Given request 1
Reproduce the listing from its start through the line that holds "Action: [x=50, y=502]", both ends included.

━━━━━━━━━━━━━━━━━━━━━━━━━━━━━━

My guess would also be that Vaniver perceived the comment as at least somewhat of an attack, though I am not super confident, though he could chime in and give clarification on that. I would currently take a bet at even odds that he did, though the precise definitional question might make that bet hard to settle.
As I mentioned in many other places, I am also very confident that dozens of authors have perceived Said’s comments to primarily be social attacks, and have found them to be major obstacles to engaging with LessWrong. Obviously basically all of these comments were on past threads, and not this specific thread, so there is a good chance that I am misunderstanding what precisely is causing their discomfort, but I am reasonably confident that I am identifying this instance as a correct example of the pattern that these authors point me to.
The history was as follows:
Look at the earliest reply in my inbox, agree with it (and Raemon’s comment), and edit the post.
Scroll up and see a large comment tree.
In finding the top of the large comment tree, see another comment; decide “I’ll handle that one first.”
So my view of Said’s comment was in the context of nshepperd’s comment, at which point I already saw the hole in the post and its shape.

━━━━━━━━━━━━━━━━━━━━━━━━━━━━━━

Given request 2
Decide whether each statement below agrees with the passage on Said's comments. Answer yes or no, and quote the words of the passage that settle it.
(a) The writer would take a bet at even odds that Vaniver perceived the comment as at least somewhat of an attack.
(b) The writer says the comments that authors found to be obstacles were mostly on this specific thread.
(c) One account says Said's comment was viewed in the context of nshepperd's comment.

━━━━━━━━━━━━━━━━━━━━━━━━━━━━━━

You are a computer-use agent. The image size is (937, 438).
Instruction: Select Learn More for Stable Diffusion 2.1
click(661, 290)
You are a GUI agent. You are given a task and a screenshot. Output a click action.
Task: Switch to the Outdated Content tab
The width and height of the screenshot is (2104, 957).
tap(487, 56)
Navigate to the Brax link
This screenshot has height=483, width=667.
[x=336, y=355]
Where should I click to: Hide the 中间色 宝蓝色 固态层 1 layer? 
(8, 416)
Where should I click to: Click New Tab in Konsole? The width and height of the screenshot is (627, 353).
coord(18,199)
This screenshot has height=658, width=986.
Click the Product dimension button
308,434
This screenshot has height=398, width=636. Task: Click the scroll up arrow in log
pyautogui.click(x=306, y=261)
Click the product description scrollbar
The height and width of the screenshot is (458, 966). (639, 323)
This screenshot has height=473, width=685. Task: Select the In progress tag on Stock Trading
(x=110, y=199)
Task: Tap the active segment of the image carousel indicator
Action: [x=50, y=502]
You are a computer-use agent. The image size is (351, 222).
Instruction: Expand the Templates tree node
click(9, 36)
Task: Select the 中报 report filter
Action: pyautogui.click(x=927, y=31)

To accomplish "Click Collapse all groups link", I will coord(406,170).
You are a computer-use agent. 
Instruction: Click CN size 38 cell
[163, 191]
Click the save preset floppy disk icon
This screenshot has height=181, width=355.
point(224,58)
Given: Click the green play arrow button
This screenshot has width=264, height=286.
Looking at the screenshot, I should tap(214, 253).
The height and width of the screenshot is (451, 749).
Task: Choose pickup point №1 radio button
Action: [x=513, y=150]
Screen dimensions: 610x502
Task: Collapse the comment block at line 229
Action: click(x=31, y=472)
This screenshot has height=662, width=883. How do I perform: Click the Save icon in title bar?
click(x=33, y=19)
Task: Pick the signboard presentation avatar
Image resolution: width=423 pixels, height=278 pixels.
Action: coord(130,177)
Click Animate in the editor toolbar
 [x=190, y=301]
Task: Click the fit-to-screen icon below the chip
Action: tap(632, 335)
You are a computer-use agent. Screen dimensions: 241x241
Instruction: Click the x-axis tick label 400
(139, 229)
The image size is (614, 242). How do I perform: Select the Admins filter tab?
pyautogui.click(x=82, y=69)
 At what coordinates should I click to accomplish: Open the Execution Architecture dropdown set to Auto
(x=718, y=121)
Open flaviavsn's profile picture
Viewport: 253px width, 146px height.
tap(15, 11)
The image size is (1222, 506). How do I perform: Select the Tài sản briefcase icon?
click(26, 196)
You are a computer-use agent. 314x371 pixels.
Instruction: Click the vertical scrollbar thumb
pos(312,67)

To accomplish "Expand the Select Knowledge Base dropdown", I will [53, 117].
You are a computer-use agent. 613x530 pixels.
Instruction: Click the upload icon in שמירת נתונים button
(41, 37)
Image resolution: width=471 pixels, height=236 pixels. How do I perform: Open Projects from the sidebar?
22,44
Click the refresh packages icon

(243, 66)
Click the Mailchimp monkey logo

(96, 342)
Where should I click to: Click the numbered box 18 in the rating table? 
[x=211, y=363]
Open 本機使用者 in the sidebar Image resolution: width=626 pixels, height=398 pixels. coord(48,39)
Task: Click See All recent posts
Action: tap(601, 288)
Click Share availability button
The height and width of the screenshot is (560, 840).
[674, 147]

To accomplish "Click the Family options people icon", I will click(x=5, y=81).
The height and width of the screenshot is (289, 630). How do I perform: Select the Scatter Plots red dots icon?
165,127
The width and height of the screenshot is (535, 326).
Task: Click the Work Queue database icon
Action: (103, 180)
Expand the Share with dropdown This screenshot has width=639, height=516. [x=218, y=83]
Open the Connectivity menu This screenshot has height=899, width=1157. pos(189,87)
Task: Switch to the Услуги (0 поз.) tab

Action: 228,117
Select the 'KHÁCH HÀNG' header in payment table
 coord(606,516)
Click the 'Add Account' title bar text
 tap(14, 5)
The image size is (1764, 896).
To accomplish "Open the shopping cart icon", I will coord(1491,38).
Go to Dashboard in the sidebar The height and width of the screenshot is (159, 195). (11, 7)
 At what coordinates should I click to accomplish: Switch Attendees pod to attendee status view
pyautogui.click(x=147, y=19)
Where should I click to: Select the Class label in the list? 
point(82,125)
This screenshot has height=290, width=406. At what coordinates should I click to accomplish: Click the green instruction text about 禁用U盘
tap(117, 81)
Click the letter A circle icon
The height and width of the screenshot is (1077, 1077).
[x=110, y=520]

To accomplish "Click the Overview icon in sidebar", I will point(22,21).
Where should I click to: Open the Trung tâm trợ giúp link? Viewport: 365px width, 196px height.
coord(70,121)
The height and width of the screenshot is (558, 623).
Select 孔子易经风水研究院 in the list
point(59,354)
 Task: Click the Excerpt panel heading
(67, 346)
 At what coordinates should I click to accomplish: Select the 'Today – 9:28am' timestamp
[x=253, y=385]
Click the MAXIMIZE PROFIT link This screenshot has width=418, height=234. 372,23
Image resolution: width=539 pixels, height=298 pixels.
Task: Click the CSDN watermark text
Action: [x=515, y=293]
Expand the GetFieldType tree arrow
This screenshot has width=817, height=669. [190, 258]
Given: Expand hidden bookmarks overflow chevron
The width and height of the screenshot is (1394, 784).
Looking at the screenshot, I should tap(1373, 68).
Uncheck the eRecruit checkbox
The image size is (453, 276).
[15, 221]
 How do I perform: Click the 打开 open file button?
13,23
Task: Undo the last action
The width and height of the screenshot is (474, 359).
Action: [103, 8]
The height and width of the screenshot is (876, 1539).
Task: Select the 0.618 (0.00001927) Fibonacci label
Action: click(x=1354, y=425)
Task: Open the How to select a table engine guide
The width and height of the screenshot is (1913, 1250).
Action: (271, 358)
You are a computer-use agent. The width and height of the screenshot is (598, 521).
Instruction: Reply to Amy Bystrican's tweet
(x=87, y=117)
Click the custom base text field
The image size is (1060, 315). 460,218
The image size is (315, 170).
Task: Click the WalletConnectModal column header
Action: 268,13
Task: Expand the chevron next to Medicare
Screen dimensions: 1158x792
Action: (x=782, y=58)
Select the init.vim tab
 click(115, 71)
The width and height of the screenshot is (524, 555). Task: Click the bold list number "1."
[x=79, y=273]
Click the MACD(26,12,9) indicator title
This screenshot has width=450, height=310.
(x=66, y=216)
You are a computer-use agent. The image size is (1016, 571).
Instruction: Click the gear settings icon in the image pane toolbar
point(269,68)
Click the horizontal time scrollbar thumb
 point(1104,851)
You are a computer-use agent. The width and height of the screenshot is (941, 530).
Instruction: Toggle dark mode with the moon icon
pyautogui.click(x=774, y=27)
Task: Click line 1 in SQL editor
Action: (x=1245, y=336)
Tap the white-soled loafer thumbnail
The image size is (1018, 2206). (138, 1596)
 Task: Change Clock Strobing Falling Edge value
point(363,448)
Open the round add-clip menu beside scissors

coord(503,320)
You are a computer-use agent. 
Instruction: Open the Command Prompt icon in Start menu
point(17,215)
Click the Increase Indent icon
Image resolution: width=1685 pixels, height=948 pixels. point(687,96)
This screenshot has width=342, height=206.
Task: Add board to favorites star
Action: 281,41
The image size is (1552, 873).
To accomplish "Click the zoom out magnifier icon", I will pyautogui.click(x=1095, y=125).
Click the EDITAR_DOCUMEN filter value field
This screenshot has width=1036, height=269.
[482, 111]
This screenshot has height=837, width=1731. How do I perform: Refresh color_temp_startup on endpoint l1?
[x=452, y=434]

━━━━━━━━━━━━━━━━━━━━━━━━━━━━━━

Reply 1
You are a computer-use agent. The image size is (937, 438).
Instruction: Select Learn More for Stable Diffusion 2.1
click(661, 290)
You are a GUI agent. You are given a task and a screenshot. Output a click action.
Task: Switch to the Outdated Content tab
The width and height of the screenshot is (2104, 957).
tap(487, 56)
Navigate to the Brax link
This screenshot has height=483, width=667.
[x=336, y=355]
Where should I click to: Hide the 中间色 宝蓝色 固态层 1 layer? 
(8, 416)
Where should I click to: Click New Tab in Konsole? The width and height of the screenshot is (627, 353).
coord(18,199)
This screenshot has height=658, width=986.
Click the Product dimension button
308,434
This screenshot has height=398, width=636. Task: Click the scroll up arrow in log
pyautogui.click(x=306, y=261)
Click the product description scrollbar
The height and width of the screenshot is (458, 966). (639, 323)
This screenshot has height=473, width=685. Task: Select the In progress tag on Stock Trading
(x=110, y=199)
Task: Tap the active segment of the image carousel indicator
Action: [x=50, y=502]

Reply 2
(a) Yes: "I would currently take a bet at even odds that he did"
(b) No: "Obviously basically all of these comments were on past threads, and not this specific thread"
(c) Yes: "So my view of Said’s comment was in the context of nshepperd’s comment"